PROBLEM: Tally up every line in the records beneath that has "computer", and write down only the total.

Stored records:
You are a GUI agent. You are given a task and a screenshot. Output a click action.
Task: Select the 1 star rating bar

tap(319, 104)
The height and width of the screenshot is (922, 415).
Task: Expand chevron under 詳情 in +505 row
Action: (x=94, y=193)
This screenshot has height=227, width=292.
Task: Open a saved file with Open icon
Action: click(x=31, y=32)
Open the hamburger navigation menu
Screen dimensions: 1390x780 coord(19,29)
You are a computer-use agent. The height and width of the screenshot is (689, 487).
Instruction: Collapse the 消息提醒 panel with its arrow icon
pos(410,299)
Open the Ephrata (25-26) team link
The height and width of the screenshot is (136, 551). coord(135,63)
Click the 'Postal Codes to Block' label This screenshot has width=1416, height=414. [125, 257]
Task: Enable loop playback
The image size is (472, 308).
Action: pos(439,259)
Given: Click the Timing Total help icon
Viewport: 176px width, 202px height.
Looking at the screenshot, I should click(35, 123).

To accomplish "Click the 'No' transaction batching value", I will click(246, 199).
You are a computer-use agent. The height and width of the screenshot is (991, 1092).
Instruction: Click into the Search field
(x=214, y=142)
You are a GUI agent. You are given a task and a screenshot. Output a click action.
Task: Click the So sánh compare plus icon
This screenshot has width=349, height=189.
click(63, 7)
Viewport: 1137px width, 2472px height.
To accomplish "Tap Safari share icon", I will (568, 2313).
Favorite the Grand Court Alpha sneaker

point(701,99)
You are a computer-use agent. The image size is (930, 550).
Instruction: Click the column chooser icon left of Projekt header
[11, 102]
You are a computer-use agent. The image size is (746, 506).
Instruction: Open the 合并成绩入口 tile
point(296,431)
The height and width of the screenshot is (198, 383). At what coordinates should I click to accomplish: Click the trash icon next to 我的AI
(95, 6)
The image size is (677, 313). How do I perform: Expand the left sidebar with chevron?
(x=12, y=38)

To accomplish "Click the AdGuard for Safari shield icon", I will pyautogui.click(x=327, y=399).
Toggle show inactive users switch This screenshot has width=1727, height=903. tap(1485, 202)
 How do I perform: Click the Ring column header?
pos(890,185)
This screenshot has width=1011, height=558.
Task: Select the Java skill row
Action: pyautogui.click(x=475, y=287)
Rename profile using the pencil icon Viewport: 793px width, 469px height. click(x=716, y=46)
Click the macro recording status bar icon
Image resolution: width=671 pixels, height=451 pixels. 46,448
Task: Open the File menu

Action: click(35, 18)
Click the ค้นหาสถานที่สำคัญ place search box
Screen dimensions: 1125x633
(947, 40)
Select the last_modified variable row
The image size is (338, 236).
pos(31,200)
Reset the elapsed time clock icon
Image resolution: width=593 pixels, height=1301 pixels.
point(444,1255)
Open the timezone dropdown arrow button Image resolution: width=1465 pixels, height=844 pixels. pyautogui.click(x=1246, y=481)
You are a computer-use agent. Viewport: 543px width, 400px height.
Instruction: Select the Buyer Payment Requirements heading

RESPONSE BELOW: 5